Understanding the mass percentage of an element within a compound is crucial in chemistry. It represents the fraction of the total mass of a substance that is occupied by a particular component and is expressed as a percentage. It is calculated by the formula:
\[ \text{Mass percentage} = \left( \frac{\text{Mass of component}}{\text{Total mass of the compound}} \right) \times 100 \% \]
In the context of the cortisone example, the mass percentage enables us to infer the mass of carbon relative to the whole molecule. For instance, if carbon constitutes 69.98% of cortisone's mass, for every 100 grams of cortisone, approximately 69.98 grams is carbon. This concept connects to stoichiometry, as determining proportions is fundamental in calculating reactants and products in chemical reactions.

The mole concept is a bridge between the microscopic world of atoms and the macroscopic world we experience. A mole is a unit that measures the amount of substance and is based on the number of atoms in 12 grams of carbon-12, amounting to Avogadro's number (approximately \(6.022 \times 10^{23}\) entities). In stoichiometry and molecular mass calculations, it's essential to use the mole concept to convert between the mass of a substance and the number of moles. For example, knowing that one mole of carbon atoms has a mass of 12.01 grams lets us determine how many moles are in a given mass of carbon, and conversely, how much one mole of carbon contributes to the mass of a compound like cortisone.

The atomic mass of an element, measured in atomic mass units (amu) or grams per mole (g/mol), corresponds to the mass of an individual atom. On the periodic table, the atomic mass of carbon is approximately 12.01 g/mol. When calculating the molecular mass of a compound, understanding the atomic mass of each constituent element is necessary. We use the atomic mass to calculate how much a particular number of atoms of that element contributes to the total mass. With cortisone's 21 carbon atoms, we multiply their individual atomic mass by 21 to find their collective mass contribution in the molecule.
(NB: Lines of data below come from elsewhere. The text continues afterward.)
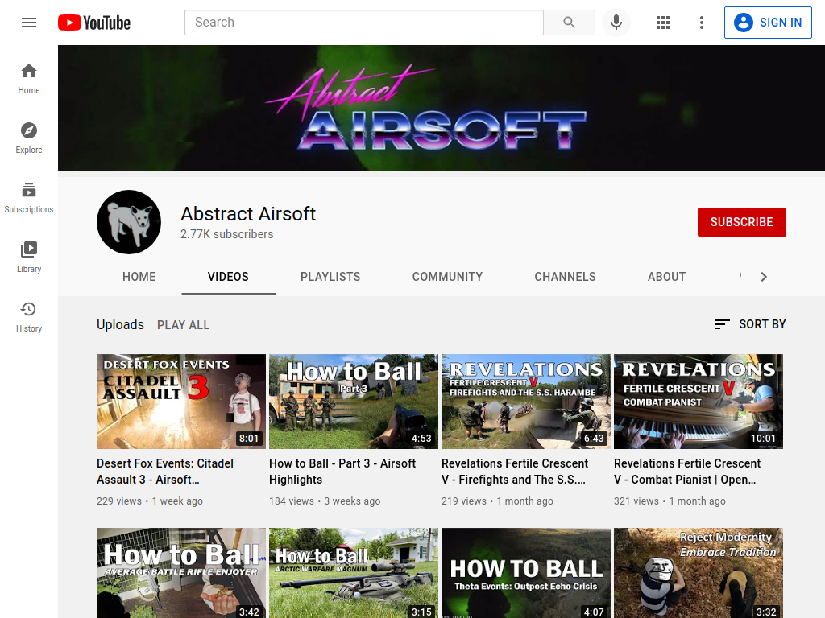Open the About tab
The image size is (825, 618).
click(x=666, y=277)
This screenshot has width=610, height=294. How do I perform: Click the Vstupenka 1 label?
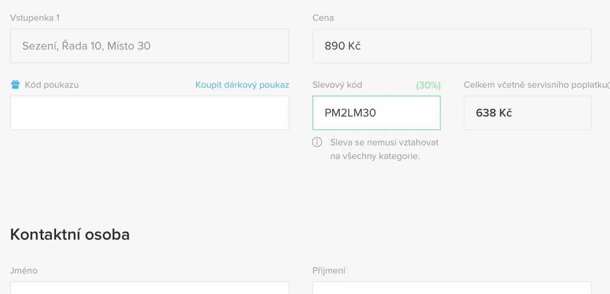pyautogui.click(x=35, y=18)
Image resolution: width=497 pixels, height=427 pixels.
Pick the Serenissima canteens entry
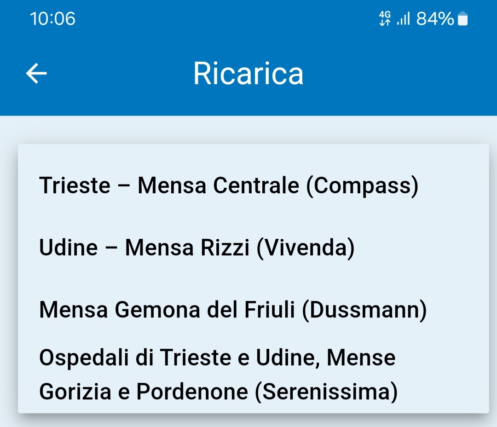click(253, 375)
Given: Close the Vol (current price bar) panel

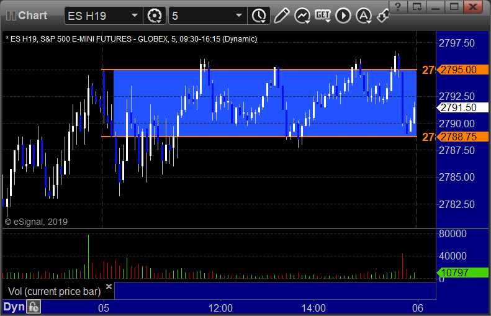Looking at the screenshot, I should click(x=109, y=286).
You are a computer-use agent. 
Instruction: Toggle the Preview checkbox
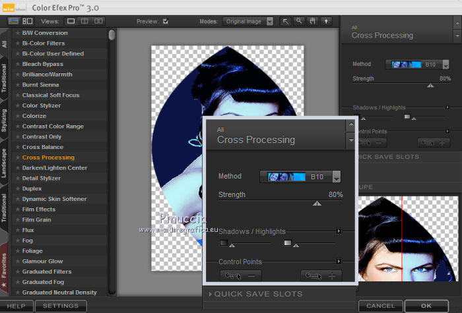pyautogui.click(x=166, y=22)
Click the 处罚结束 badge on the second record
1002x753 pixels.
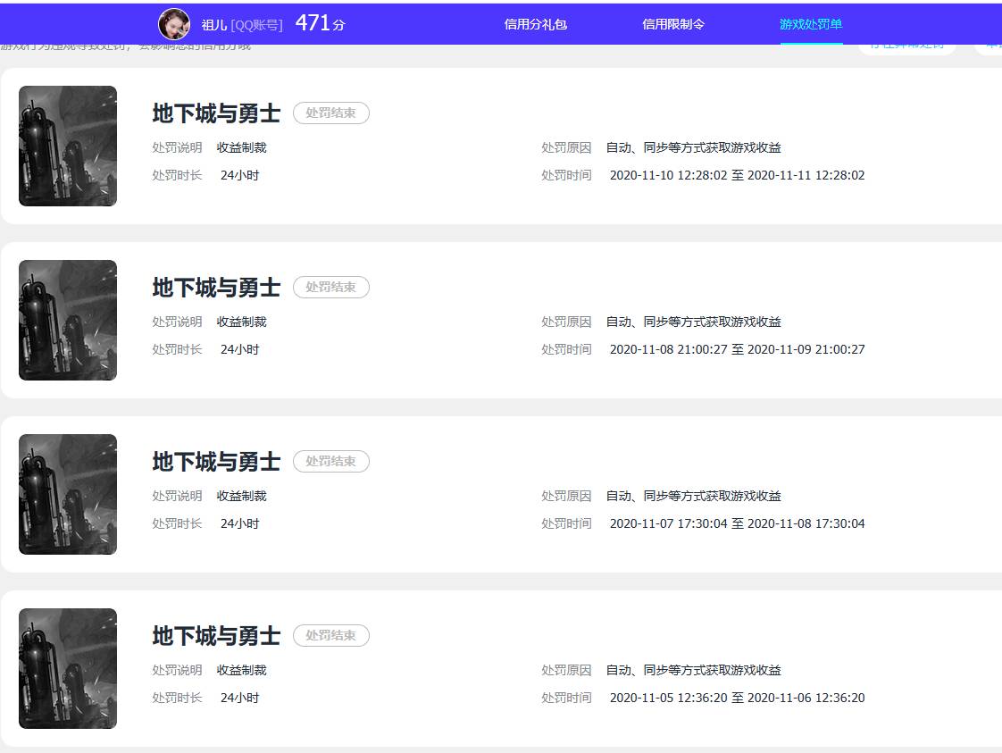[x=331, y=287]
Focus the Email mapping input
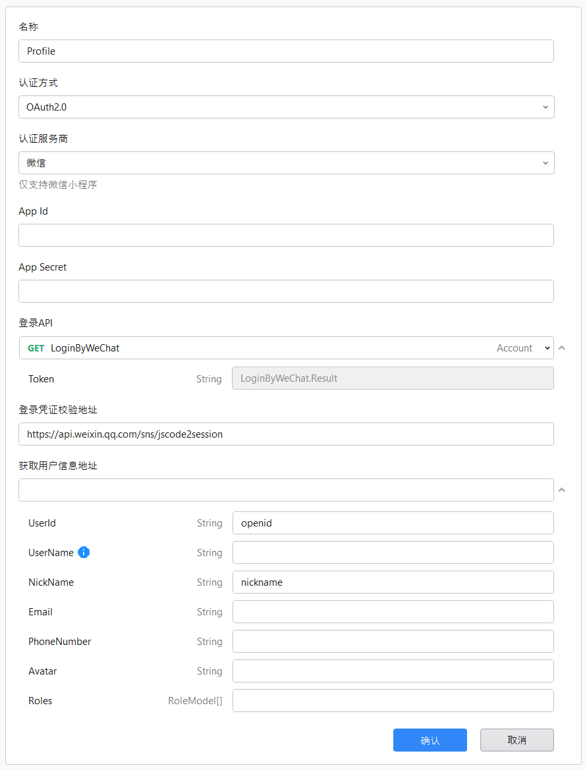This screenshot has height=770, width=585. (x=393, y=612)
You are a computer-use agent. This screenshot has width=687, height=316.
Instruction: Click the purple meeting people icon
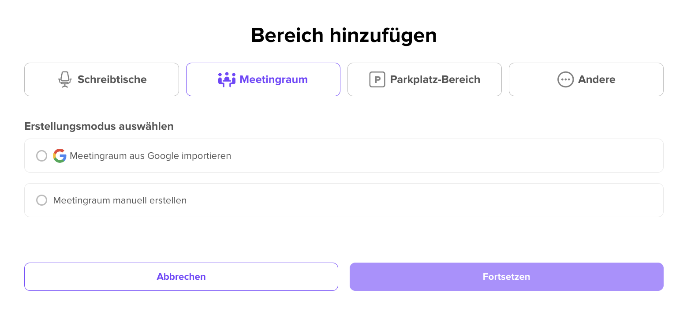point(227,79)
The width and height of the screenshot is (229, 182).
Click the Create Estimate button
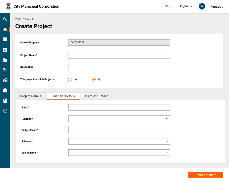(205, 175)
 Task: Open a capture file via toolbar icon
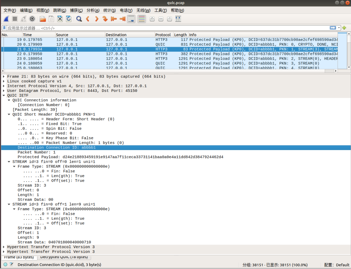(42, 19)
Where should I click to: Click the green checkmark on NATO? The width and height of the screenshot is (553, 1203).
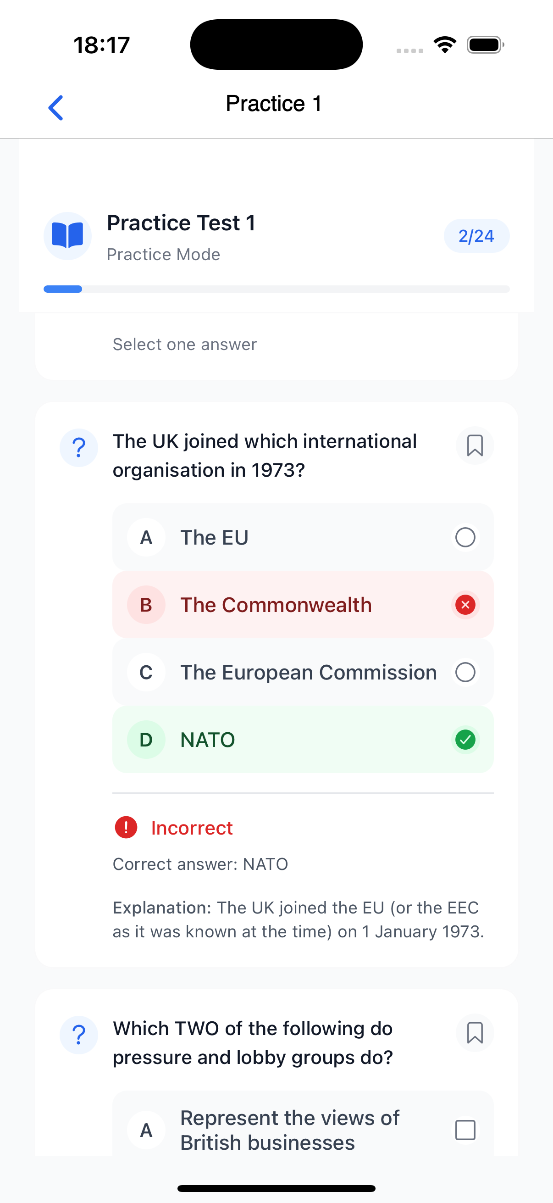[x=465, y=740]
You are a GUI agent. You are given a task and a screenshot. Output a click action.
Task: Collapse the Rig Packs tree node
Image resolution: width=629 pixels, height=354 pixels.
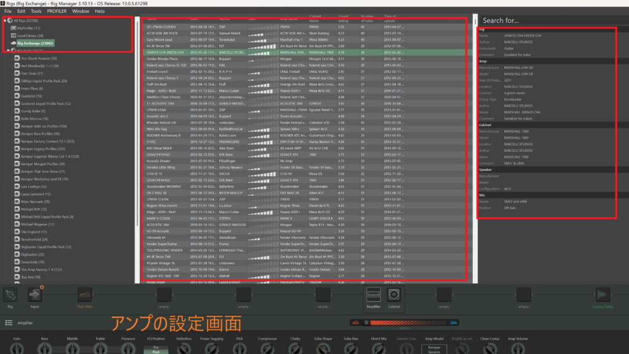[7, 51]
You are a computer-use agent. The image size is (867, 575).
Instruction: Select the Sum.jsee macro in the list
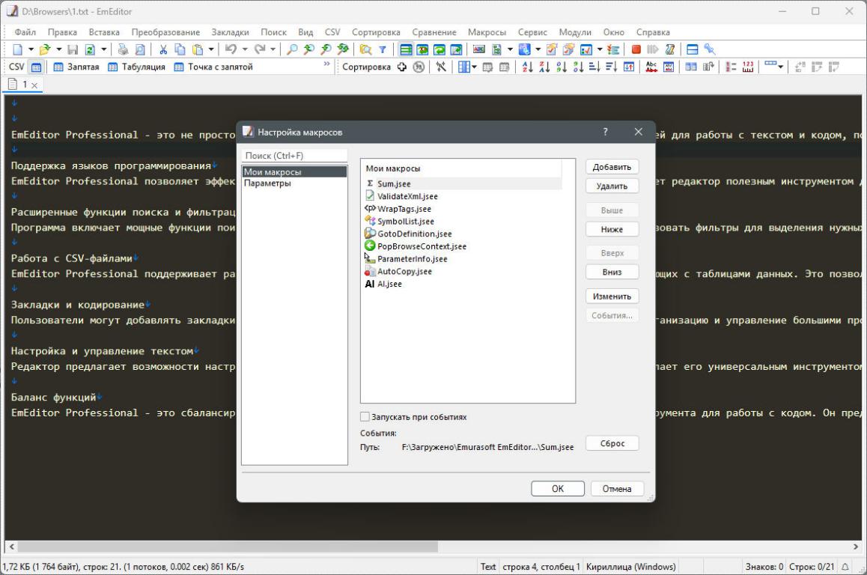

Stoichiometry, at its core, is about the quantitative relationships within a chemical reaction. It deals with the ratios of reactants and products and allows for the prediction of yields. When solving for the molecular mass of a substance like cortisone, stoichiometry principles are applied. By balancing mass contributions and percentages, stoichiometry enables the calculation of unknown masses through known quantities. This involves using the mole concept, atomic mass, and mass percentage to construct and solve equations relating the mass of individual elements to the total mass of a compound, as seen in the calculated molecular mass of cortisone.